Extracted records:
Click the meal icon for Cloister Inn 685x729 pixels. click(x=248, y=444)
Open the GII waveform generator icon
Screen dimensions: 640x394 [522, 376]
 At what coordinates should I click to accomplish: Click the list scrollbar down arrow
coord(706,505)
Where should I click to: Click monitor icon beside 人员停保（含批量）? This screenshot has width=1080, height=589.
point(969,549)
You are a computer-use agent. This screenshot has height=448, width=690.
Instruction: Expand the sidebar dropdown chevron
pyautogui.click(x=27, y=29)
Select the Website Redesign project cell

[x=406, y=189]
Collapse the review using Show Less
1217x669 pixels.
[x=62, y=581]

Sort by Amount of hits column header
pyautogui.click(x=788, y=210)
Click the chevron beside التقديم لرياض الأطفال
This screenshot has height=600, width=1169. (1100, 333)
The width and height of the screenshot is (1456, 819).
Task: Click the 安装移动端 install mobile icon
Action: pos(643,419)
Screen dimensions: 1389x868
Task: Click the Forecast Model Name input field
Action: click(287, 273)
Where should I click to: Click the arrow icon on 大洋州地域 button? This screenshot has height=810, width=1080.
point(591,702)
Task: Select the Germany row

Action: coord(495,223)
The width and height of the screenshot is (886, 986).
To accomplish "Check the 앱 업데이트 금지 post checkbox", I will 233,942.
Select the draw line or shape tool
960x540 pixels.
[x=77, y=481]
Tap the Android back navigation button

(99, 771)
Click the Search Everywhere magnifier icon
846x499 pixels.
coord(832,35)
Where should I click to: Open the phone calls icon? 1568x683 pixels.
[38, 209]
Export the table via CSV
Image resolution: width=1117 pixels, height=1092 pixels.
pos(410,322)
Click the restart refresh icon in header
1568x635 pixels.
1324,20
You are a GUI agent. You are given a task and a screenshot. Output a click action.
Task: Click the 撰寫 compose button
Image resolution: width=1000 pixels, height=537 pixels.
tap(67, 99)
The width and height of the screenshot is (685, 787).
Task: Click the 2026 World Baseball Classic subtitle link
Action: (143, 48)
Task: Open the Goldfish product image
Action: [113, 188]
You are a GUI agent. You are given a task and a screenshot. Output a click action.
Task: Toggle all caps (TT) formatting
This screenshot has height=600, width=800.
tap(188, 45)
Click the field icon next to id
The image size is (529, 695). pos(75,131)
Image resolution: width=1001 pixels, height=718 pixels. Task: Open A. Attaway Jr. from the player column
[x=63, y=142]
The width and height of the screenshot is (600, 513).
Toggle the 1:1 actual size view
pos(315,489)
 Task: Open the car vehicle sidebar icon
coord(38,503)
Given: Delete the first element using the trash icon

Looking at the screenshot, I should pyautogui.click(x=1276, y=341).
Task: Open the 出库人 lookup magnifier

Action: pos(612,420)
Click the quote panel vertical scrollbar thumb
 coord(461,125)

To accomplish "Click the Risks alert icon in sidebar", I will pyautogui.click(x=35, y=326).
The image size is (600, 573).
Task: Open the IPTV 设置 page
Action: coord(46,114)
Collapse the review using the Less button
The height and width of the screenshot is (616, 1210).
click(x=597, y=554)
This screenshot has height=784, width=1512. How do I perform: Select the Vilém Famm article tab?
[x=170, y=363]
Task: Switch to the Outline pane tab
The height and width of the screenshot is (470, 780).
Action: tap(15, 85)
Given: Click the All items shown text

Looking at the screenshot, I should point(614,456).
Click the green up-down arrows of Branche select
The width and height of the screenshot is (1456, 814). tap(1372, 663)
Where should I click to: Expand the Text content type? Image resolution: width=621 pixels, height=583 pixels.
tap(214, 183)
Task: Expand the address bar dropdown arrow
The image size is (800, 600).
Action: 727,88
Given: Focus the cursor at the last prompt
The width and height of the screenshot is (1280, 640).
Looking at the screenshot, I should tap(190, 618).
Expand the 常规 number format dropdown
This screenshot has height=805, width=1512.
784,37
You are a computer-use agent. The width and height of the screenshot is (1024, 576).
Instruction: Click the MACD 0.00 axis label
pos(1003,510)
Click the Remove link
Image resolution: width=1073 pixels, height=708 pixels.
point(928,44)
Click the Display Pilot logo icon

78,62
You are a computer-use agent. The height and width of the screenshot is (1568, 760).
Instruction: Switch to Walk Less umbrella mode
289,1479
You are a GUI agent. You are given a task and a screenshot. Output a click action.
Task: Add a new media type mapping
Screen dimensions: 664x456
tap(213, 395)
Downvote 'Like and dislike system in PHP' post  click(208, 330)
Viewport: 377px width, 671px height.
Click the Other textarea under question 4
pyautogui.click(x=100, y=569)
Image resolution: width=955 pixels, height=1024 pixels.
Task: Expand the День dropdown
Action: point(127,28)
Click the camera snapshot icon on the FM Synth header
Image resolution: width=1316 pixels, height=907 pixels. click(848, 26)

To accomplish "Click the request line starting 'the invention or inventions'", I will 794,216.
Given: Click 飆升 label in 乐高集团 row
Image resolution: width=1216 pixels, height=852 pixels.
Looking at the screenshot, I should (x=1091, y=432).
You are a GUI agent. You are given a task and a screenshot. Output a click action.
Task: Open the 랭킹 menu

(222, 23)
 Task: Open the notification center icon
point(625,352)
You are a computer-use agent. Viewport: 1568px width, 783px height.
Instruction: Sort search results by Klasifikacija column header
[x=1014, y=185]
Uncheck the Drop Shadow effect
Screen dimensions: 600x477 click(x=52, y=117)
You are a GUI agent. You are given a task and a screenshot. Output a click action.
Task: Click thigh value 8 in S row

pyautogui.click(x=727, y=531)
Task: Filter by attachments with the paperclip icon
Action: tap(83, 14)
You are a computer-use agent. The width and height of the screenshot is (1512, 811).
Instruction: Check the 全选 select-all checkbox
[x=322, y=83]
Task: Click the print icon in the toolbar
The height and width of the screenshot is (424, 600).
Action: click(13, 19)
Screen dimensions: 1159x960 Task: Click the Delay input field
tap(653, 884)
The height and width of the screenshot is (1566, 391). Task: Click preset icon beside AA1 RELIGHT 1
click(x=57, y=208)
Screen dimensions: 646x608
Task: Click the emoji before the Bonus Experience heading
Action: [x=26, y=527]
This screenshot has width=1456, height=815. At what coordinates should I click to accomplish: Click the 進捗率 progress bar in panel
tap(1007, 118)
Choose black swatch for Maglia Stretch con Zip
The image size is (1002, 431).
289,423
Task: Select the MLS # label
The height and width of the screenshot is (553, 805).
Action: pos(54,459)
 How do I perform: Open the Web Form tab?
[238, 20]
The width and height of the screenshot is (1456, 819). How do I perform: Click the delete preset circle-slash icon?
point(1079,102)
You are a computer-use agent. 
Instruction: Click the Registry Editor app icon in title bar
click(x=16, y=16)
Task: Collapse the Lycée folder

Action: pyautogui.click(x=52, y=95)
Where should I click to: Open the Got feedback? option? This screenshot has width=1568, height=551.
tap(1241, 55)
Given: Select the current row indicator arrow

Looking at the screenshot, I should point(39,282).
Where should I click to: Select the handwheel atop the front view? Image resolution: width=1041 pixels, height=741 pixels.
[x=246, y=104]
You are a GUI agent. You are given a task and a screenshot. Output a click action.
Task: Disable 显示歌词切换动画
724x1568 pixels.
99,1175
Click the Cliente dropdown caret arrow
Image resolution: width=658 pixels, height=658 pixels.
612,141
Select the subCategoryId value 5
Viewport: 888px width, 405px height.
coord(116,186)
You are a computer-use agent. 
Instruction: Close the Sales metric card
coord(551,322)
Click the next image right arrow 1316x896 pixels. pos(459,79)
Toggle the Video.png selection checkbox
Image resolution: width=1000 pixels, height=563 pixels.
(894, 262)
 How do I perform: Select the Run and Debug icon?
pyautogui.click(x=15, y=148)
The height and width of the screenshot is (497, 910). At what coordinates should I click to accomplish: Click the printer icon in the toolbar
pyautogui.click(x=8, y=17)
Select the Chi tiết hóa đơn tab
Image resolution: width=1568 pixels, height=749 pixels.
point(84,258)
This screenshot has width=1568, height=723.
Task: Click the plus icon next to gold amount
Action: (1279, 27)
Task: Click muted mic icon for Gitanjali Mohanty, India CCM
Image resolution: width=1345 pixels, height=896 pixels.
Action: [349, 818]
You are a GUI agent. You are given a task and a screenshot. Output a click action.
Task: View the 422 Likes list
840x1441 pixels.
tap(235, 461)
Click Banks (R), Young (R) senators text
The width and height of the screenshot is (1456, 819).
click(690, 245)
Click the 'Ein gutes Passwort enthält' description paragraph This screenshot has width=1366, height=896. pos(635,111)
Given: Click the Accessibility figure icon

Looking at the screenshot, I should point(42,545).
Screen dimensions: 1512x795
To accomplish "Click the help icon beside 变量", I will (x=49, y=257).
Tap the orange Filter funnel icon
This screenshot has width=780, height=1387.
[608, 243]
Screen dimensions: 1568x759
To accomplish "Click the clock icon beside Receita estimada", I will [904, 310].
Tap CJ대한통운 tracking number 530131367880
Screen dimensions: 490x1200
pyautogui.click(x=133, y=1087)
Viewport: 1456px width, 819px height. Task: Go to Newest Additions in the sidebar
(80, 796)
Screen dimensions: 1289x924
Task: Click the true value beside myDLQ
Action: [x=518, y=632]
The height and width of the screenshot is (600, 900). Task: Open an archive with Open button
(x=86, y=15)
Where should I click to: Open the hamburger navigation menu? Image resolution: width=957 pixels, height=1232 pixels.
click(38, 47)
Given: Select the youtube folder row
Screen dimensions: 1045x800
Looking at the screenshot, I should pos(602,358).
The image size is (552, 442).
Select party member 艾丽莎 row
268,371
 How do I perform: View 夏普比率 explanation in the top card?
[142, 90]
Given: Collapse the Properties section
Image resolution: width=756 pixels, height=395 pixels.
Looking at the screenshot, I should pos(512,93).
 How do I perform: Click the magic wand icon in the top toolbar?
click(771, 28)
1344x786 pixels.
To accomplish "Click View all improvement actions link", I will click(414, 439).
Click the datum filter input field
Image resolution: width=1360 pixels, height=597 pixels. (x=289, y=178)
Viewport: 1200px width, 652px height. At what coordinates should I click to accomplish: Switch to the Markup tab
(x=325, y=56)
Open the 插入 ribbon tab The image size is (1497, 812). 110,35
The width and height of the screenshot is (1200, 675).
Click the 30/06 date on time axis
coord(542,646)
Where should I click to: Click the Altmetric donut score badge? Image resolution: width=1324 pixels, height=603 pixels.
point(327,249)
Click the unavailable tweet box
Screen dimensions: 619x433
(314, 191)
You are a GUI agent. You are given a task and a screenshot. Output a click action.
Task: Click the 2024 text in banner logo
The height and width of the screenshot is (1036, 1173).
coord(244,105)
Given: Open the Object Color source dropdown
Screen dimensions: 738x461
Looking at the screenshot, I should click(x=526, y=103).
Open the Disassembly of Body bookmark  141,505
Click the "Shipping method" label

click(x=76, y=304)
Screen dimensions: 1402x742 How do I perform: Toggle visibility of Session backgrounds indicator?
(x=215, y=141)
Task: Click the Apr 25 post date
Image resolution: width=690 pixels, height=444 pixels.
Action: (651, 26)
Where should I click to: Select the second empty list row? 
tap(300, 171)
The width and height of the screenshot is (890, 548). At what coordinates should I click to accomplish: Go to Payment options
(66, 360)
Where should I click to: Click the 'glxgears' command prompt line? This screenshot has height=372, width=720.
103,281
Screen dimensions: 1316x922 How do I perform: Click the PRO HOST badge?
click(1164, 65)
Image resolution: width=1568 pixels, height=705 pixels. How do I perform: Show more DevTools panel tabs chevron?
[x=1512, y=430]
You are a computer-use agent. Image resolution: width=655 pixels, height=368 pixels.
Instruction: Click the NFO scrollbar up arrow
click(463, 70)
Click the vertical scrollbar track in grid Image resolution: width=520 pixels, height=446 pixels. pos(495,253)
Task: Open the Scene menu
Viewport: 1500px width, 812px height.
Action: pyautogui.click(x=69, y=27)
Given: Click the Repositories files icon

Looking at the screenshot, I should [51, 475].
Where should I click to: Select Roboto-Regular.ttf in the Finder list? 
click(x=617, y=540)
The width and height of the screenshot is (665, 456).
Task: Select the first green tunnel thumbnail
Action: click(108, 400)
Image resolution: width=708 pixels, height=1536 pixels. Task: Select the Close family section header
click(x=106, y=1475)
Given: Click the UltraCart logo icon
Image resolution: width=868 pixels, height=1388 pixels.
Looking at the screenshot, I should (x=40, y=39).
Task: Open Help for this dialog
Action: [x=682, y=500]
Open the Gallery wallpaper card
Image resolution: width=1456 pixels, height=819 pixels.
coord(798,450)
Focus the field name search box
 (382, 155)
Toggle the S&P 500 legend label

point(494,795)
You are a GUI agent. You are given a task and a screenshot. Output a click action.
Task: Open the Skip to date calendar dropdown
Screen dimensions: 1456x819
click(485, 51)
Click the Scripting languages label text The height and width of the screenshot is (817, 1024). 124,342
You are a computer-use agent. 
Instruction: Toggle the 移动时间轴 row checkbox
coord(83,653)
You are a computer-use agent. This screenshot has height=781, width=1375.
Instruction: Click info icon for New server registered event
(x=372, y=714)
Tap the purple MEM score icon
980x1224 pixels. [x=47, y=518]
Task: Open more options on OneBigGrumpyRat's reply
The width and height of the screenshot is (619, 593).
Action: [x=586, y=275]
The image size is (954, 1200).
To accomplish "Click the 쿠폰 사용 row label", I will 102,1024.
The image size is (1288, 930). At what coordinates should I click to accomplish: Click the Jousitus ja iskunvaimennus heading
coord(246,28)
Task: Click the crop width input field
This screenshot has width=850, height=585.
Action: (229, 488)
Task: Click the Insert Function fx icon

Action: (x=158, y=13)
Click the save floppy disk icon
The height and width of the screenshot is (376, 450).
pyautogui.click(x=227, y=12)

AIM OF THE TASK:
Copy out everything from the line containing "Viewport: 1200px width, 652px" down to the line containing "Looking at the screenshot, I should click(x=526, y=103).", reproducing each line verbatim.

WORKED ANSWER:
Viewport: 1200px width, 652px height. At what coordinates should I click to accomplish: Switch to the Markup tab
(x=325, y=56)
Open the 插入 ribbon tab The image size is (1497, 812). 110,35
The width and height of the screenshot is (1200, 675).
Click the 30/06 date on time axis
coord(542,646)
Where should I click to: Click the Altmetric donut score badge? Image resolution: width=1324 pixels, height=603 pixels.
point(327,249)
Click the unavailable tweet box
Screen dimensions: 619x433
(314, 191)
You are a GUI agent. You are given a task and a screenshot. Output a click action.
Task: Click the 2024 text in banner logo
The height and width of the screenshot is (1036, 1173).
coord(244,105)
Given: Open the Object Color source dropdown
Screen dimensions: 738x461
Looking at the screenshot, I should click(x=526, y=103).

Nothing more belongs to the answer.